[Data for locating words and elements]

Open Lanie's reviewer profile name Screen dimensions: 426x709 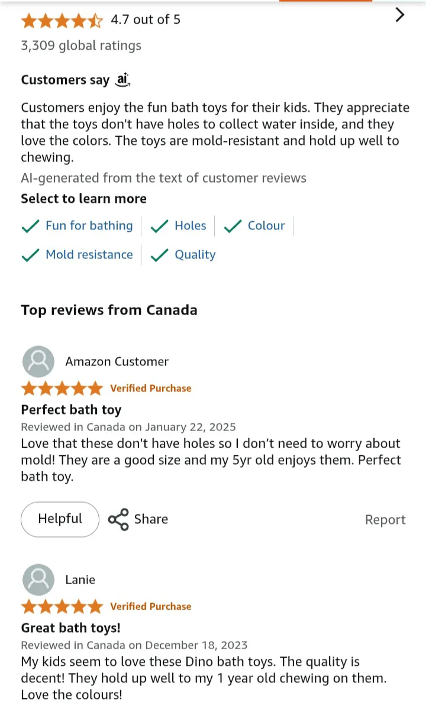pos(80,579)
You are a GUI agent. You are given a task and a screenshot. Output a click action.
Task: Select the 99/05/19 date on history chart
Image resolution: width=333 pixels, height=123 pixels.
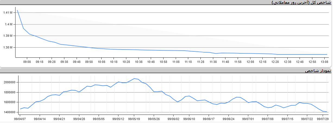click(134, 119)
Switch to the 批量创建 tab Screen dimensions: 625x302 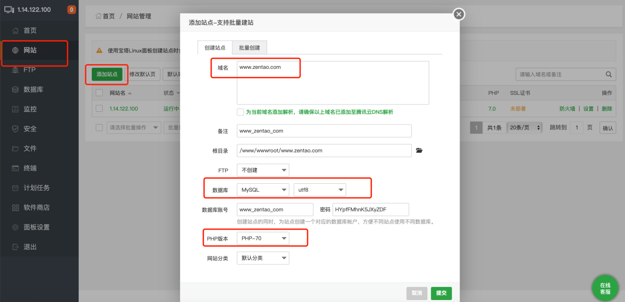pos(250,48)
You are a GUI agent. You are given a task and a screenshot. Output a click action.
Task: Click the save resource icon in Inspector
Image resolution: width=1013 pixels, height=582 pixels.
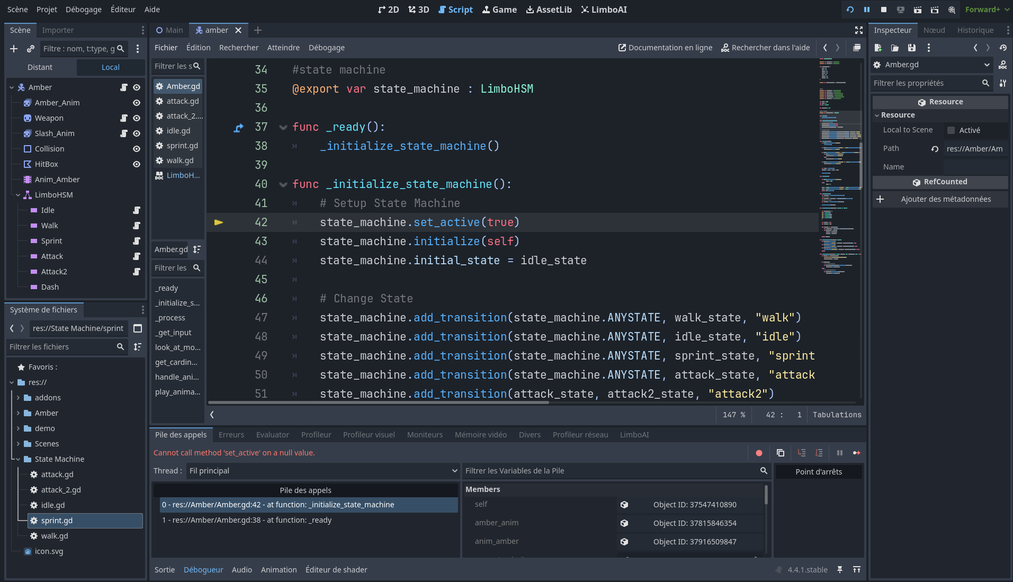(911, 48)
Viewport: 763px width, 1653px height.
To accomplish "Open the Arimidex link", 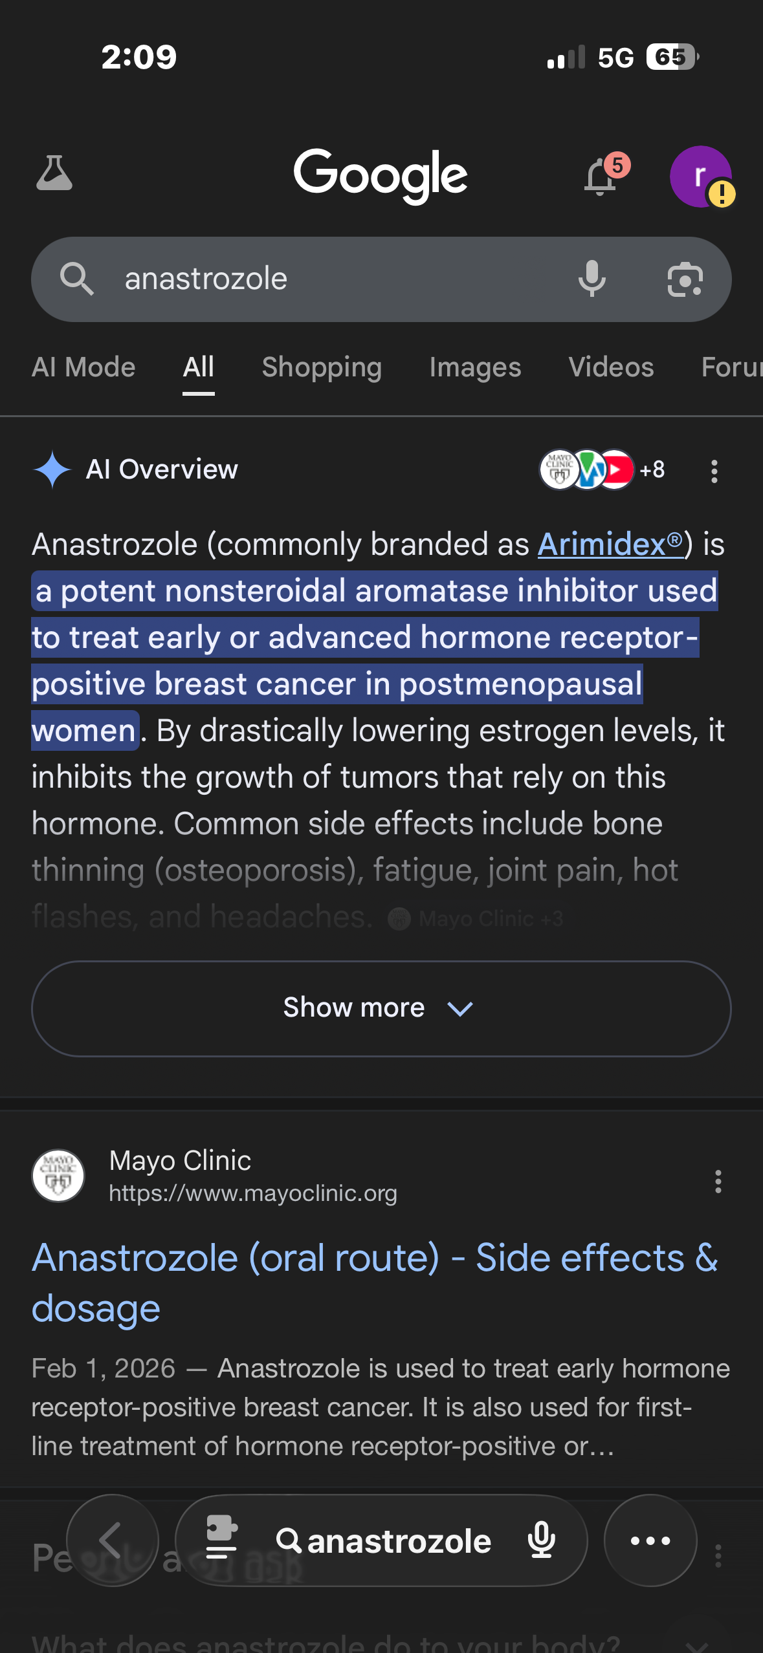I will click(610, 545).
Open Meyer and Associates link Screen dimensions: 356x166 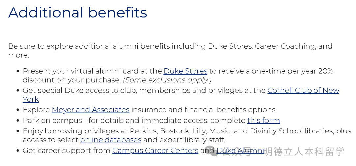pyautogui.click(x=90, y=110)
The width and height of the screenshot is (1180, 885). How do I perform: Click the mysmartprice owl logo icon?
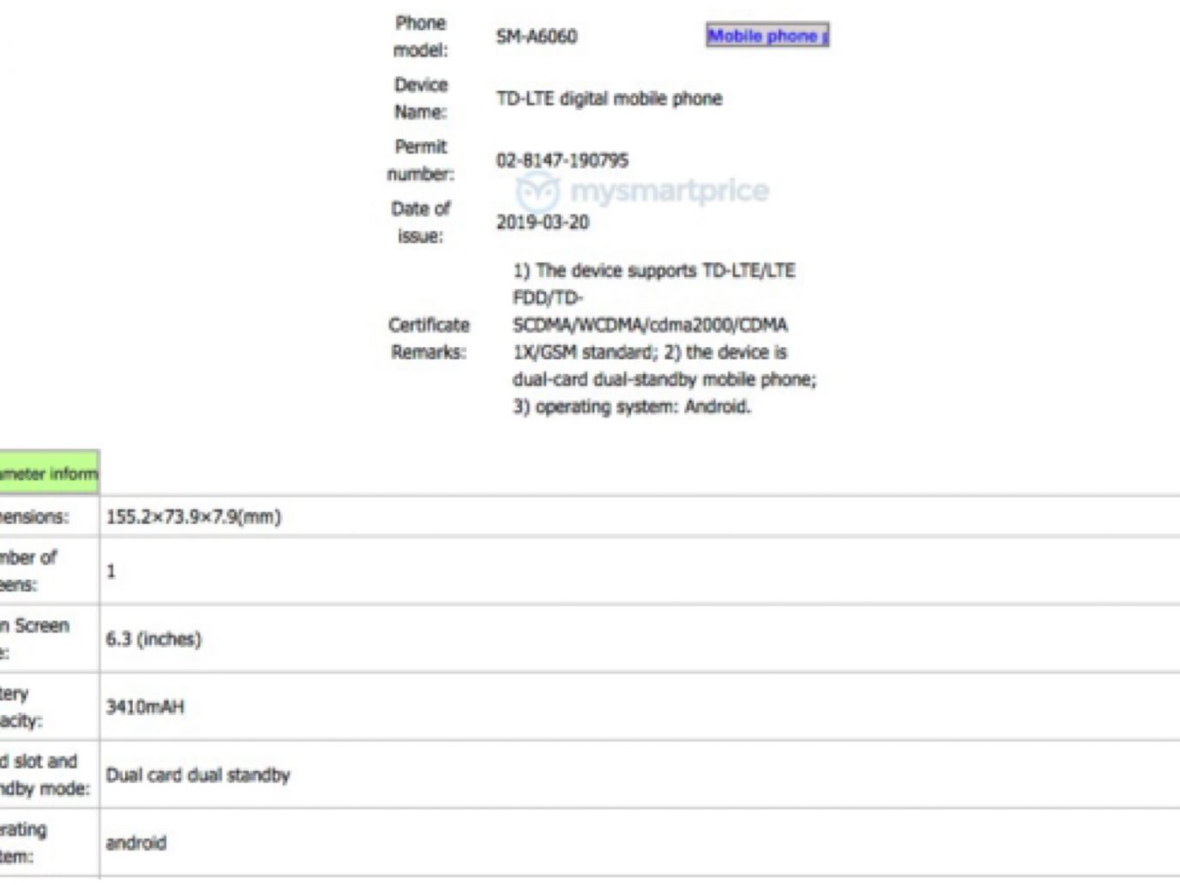pyautogui.click(x=538, y=191)
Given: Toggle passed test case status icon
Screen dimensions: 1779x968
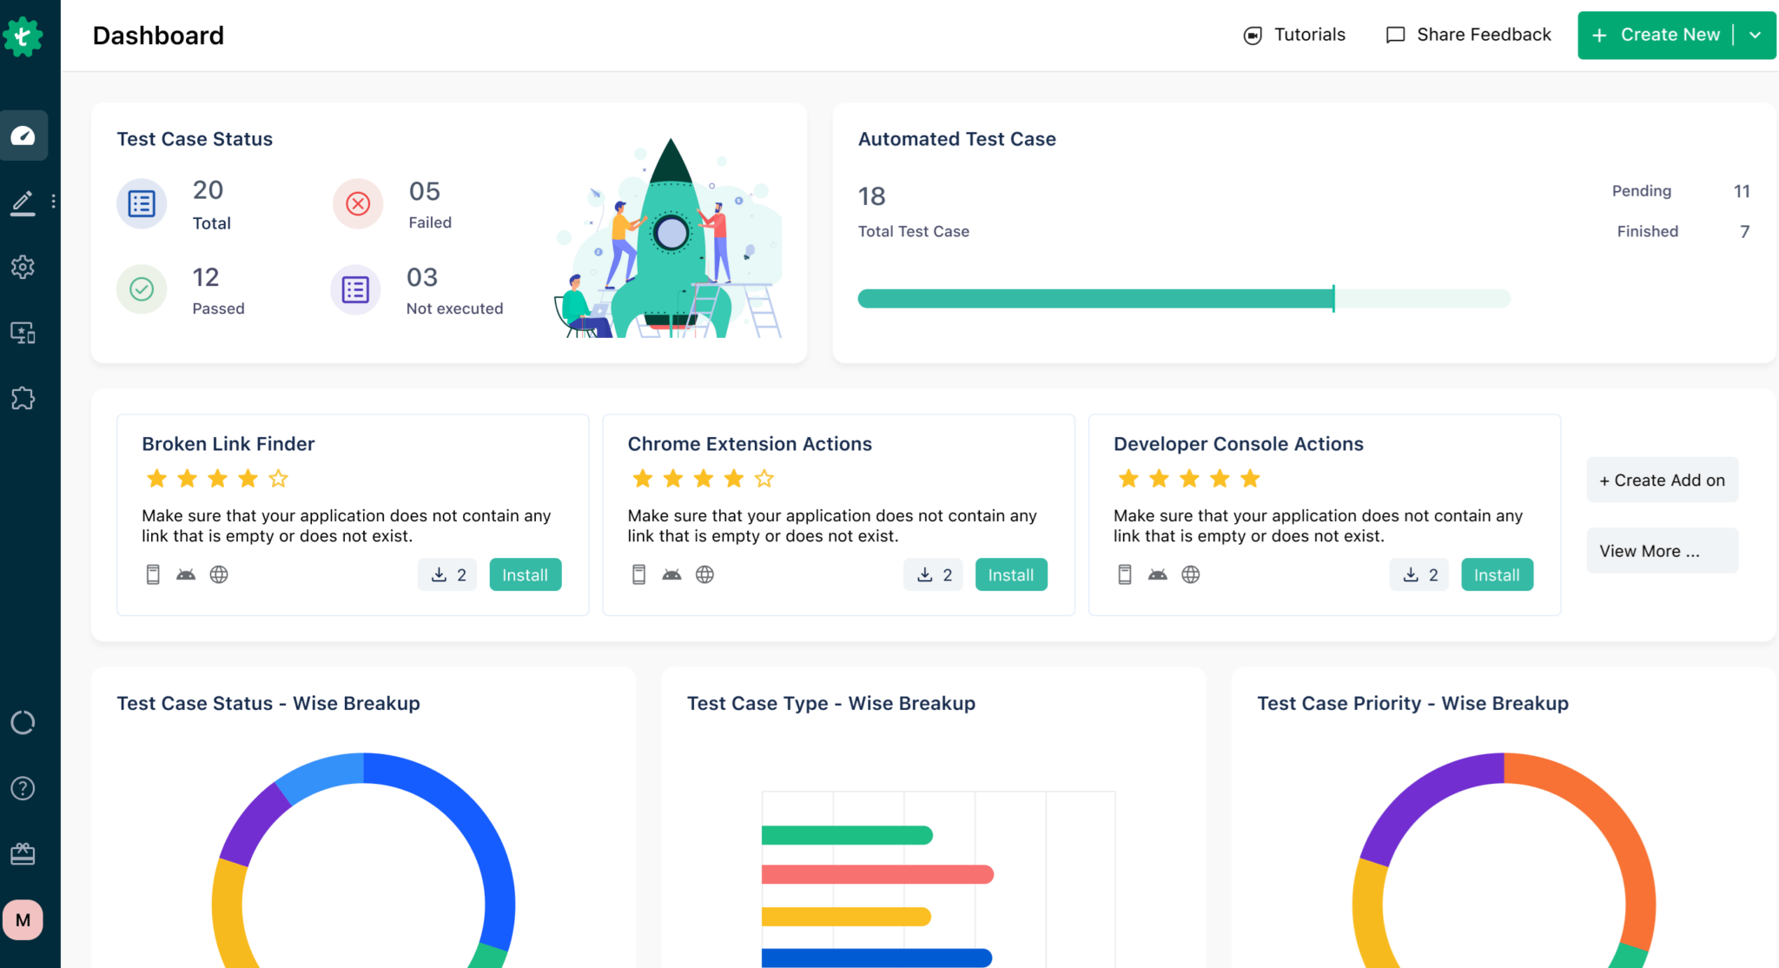Looking at the screenshot, I should 141,289.
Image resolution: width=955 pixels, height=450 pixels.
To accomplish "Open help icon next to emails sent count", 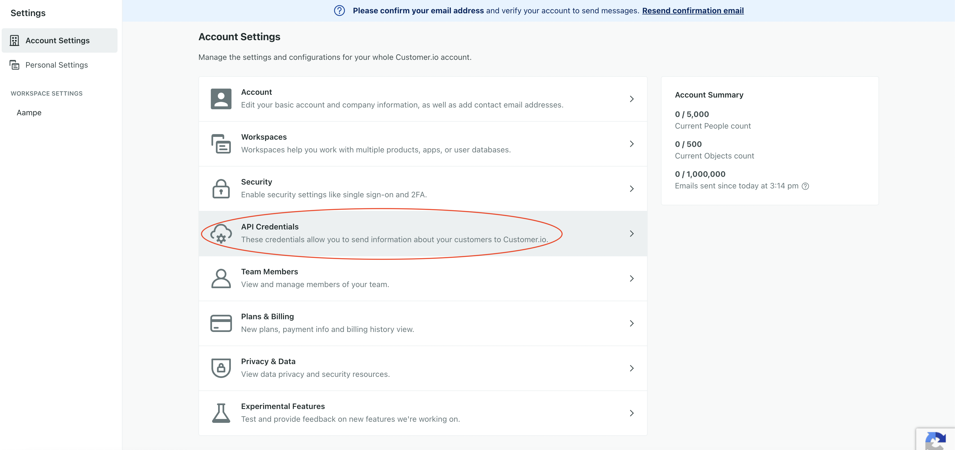I will click(x=805, y=186).
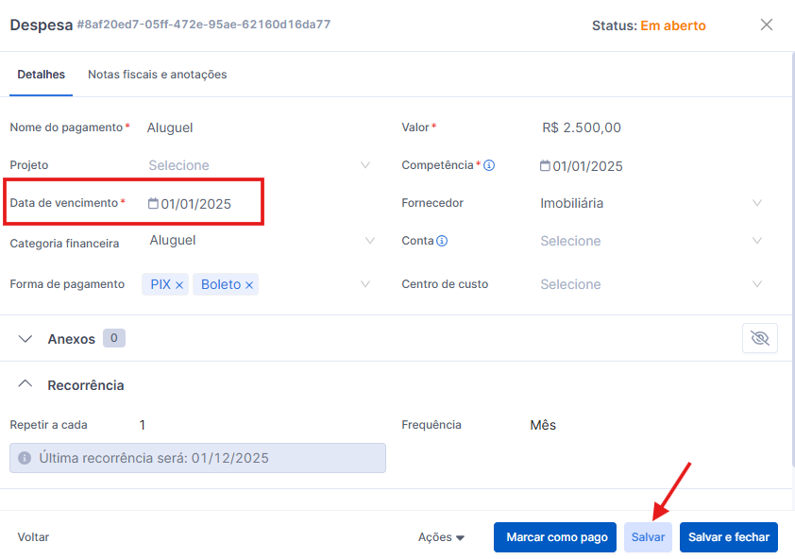
Task: Click the Conta info icon
Action: [x=442, y=241]
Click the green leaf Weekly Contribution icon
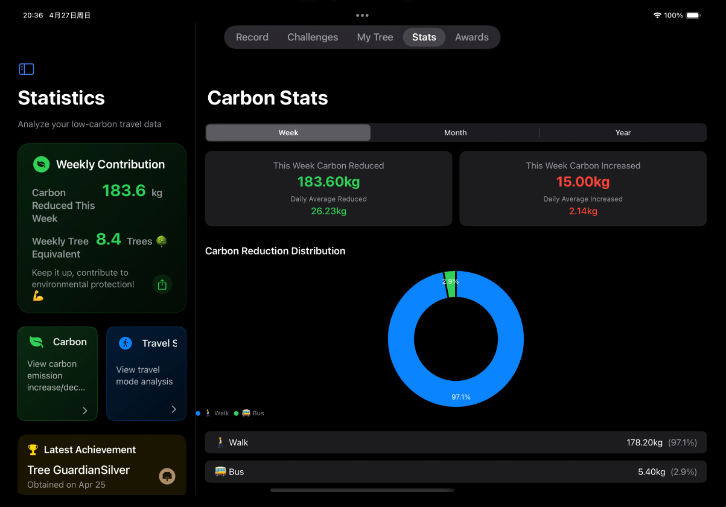The height and width of the screenshot is (507, 726). click(41, 164)

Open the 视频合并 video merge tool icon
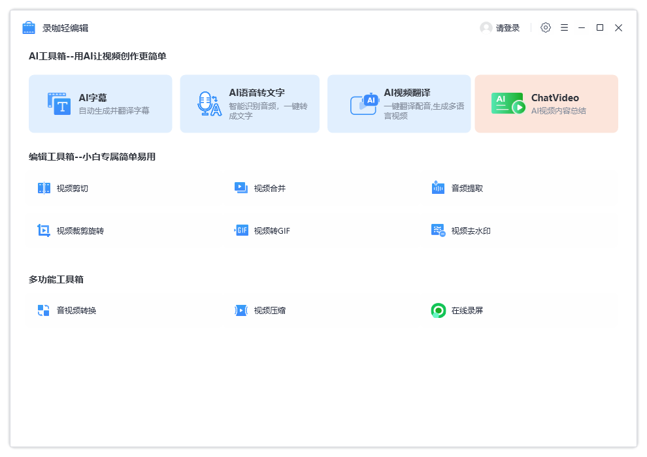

What is being asked
Write out the data from the line containing "Given: Toggle passed test case status icon" through the line containing "Looking at the screenshot, I should 141,289.", leaving out the pictures.

Exercise result
Given: Toggle passed test case status icon
Screen dimensions: 1779x968
Looking at the screenshot, I should 141,289.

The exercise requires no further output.